Face à sa détresse, le propriétaire du cagibi pose un geste. Il accepte de l’héberger dans cet espace de fortune. « Le propriétaire du cagibi avait accepté de loger cette femme après qu’elle ait été expulsée », révèlent les premiers éléments de l’enquête. Un acte de solidarité dérisoire face à l’ampleur du drame.
Car comment qualifier autrement ce « logement » ? Quatre mètres carrés sous les combles, une hauteur de quatre-vingts centimètres, aucune fenêtre. Les conditions sont inhumaines. Cette femme de 50 ans se retrouve contrainte d’accepter l’inacceptable : survivre dans un espace où l’on ne peut même pas se tenir debout.
La tragédie de cette quinquagénaire dépasse le simple fait divers. Elle incarne l’engrenage de la précarité qui broie les plus vulnérables. D’abord l’expulsion, puis l’errance, enfin l’acceptation d’un refuge qui n’en est pas un.
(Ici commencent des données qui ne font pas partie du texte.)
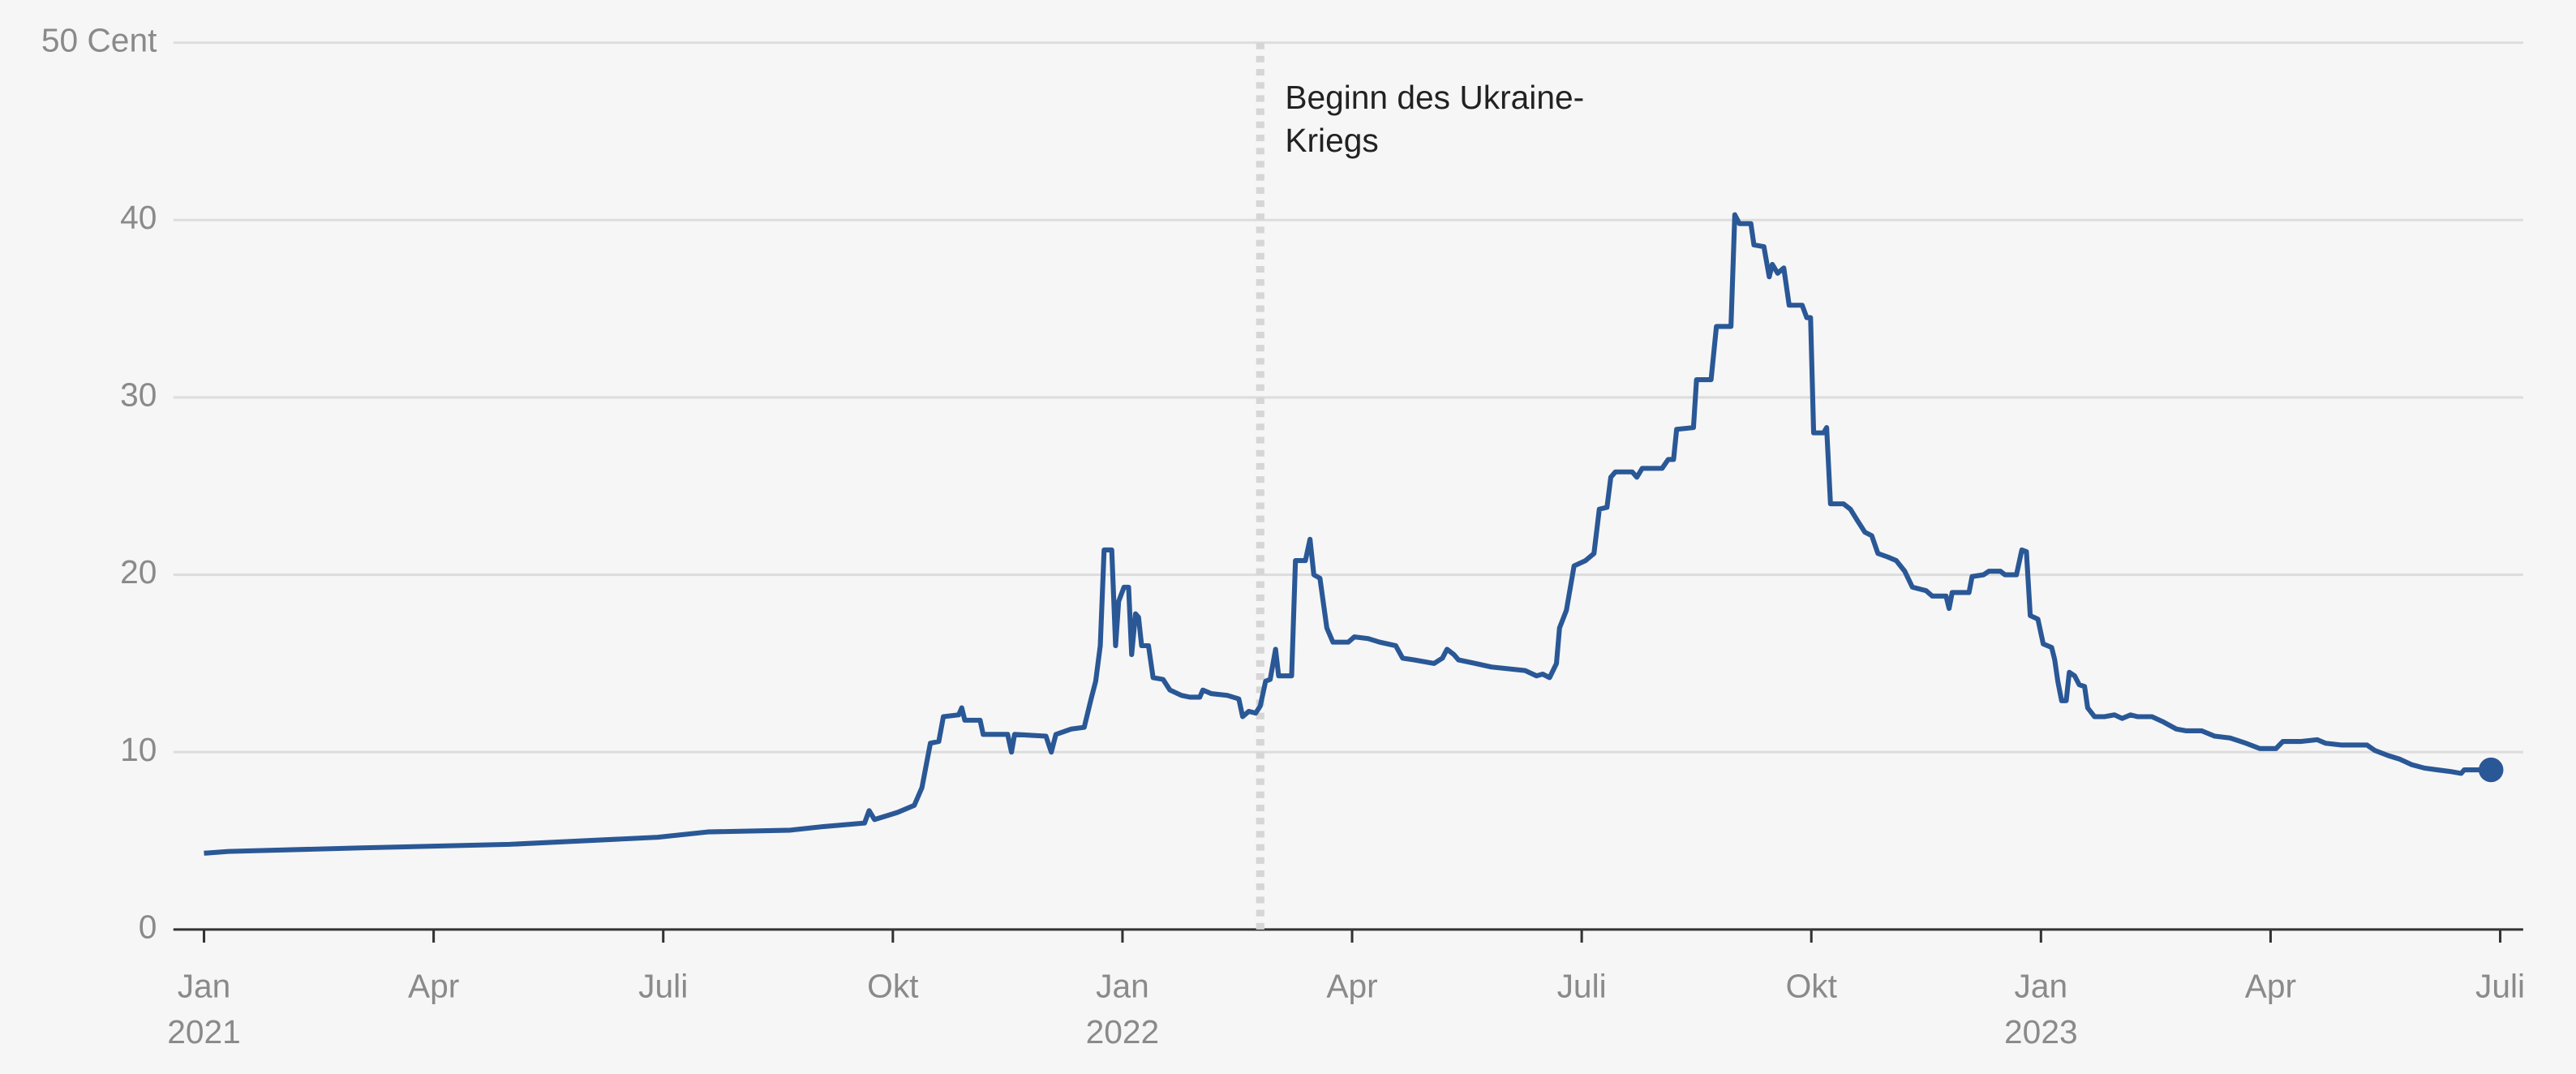 Image resolution: width=2576 pixels, height=1074 pixels. I want to click on end-point, so click(2491, 770).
Ce geste du propriétaire, bien qu’empreint d’humanité, souligne paradoxalement l’absence de solutions dignes. Entre la rue et ce cagibi-prison, le choix n’en est pas vraiment un. L’enquête devra établir si ces conditions extrêmes ont contribué à précipiter sa mort.

L’Enquête Révèle Une Mort Naturelle Dans Des Conditions Dramatiques
Cette enquête tant attendue livre ses premiers verdicts. Le corps de la quinquagénaire ne présente aucune trace visible de violence. Les policiers du 10e arrondissement, chargés de l’investigation, écartent rapidement la piste criminelle.
L’autopsie confirme cette première impression. Un médecin de l’institut médico-légal de Paris rend mardi matin ses conclusions : « mort naturelle ». Les examens ne révèlent aucun élément suspect, aucune marque de coups ou d’agression. La thèse de l’homicide s’effondre.